Oped

Cautious optimism

  • All outstanding issues must be resolved so that bilateral relations can progress
- KAMAL DEV BHATTARAI

Sep 19, 2017-Prime Minister Sher Bahadur Deuba has dubbed his five-day visit to India successful. However, in reality, this visit has no substantive outcome. It was just a continuation of high-level exchanges between Nepal and India. The only positive indication of the visit was that the political leadership of both countries appear keen to resolve long-standing bilateral issues which frequently strain ties. Leaders of both countries seem to recognise the need for retrospection and additional measures. Of late, there has been a regular exchange of bilateral visits between the two countries.

Minimal progress

Indian Minister for External Affairs Sushma Swaraj visited Kathmandu to participate in The Bay of Bengal Initiative for Multi-Sectoral Technical and Economic Cooperation (Bimstec) ministerial level meeting. Swaraj also used the opportunity to interact with political leaders, with CPN-UML Chairman KP Oli as the only exception. Swaraj also discussed the agenda for PM Deuba’s visit to India. Soon after becoming Foreign Minister, Krishna Bahadur Mahara visited India and submitted a non-paper mentioning the problems faced by Nepal in various sectors.

Indian Railway Minister Suresh Prabhu visited Nepal in February and proposed a direct railway link between Kathmandu-Delhi and Kathmandu-Kolkata. Indian Finance Minister Arun Jaitly also visited Nepal in March to participate in an investment summit and assured more Indian investment in Nepal. Similarly, there are regular meetings of bilateral mechanisms at the bureaucratic level.

Indian President Pranab Mukherjee visited Nepal in November last year and Nepal President Bidya Devi Bhandari visited India in February this year. Three years ago Modi visited Nepal in his capacity as the Indian Prime Minister.

However, the intense political engagement has not been fruitful when it comes to sorting out several pending bilateral issues. All the high-level visits revolve around the same old issues which have remained unresolved for the past several years. While these high-level visits reflect the importance each country affords to the other, they do not prioritise outstanding bilateral issues. 

During Dahal’s visit last year, both countries agreed to set up a joint mechanism to deal with problems faced by bilateral development projects. The mechanism is making some progress but it has not been very satisfactory. There are more than two-dozen bilateral issues that need to be sorted out immediately.

For mutual benefit

One positive outcome of PM Deuba’s recent visit was the discussion with Indian PM Modi regarding the bottlenecks in some big development projects for trade and connectivity. The bureaucracy of both countries has been instructed to finalise a Detailed Project Report within a month.
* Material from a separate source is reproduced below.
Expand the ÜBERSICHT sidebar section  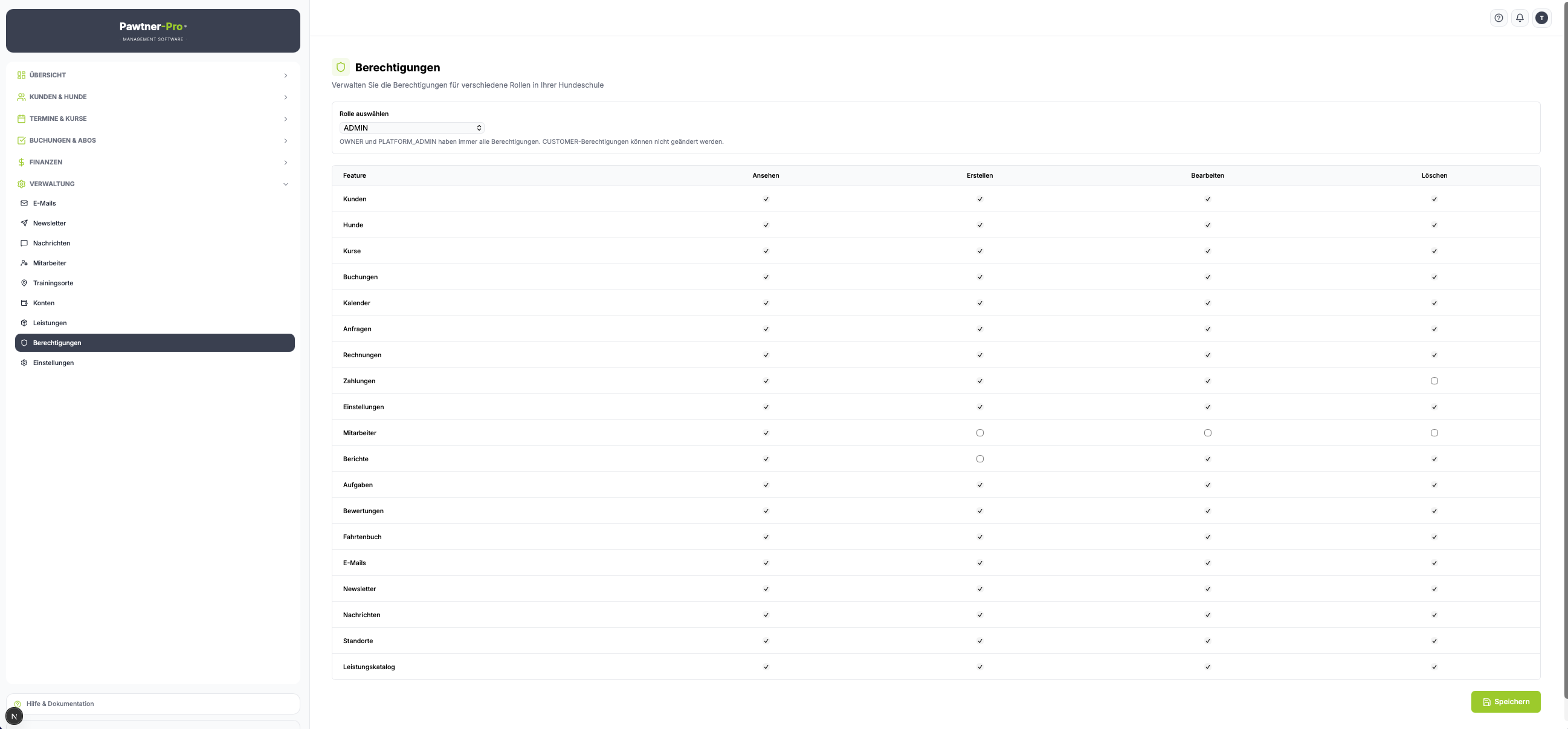pos(155,75)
The two PMs also discussed the Arun-3 hydro project; PM Deuba has invited Indian PM Modi to visit Nepal to inaugurate the Arun-3 project. This project has stalled for the past two decades and received a fresh push when PM Modi visited Nepal in 2014. The major bone of contention is the use of water resources, energy production, cost sharing, funding arrangements and construction modalities. The need of the hour is productive talks at the political level on key issues; a joint expert group should also be formed.

There is strong opposition in the Indian state of Uttarakhand regarding the Pancheshwar Multipurpose Project as well. According to state government data, the dam which will be built under the project will submerge 60 villages and displace 31,000 families in Uttarkhand. So reaching an agreement appears to be a challenging task.

There is a need to resolve all outstanding issues as soon as possible, so bilateral relations can progress on a mutually beneficial path. Currently, while top political leaders of both countries seem positive in resolving outstanding issues, the bureaucracy has been unable to come to an amicable consensus.

Now, Nepal and India should embark on a journey where they can discover new areas of cooperation for economic prosperity together. Both countries have to think about a forward-looking bilateral relation framework instead of spending time and energy on age-old issues. Immediate measures must be taken by the political leadership to build an environment of trust and move forward.

Though understandings may be reached at the political level, they will carry no meaning if they are not reflected at the executive and bureaucratic level. So, the bureaucracy has to work in a way that will yield results.

Political leaders, bureaucratic officials, the media, and opinion makers in Delhi should realise that without resolving some outstanding issues related to the border, trade and connectivity, and development projects, the relationship between India and Nepal cannot be cordial. There are more than a dozen issues that need to be resolved without delay if we want to build a cordial relation between two countries.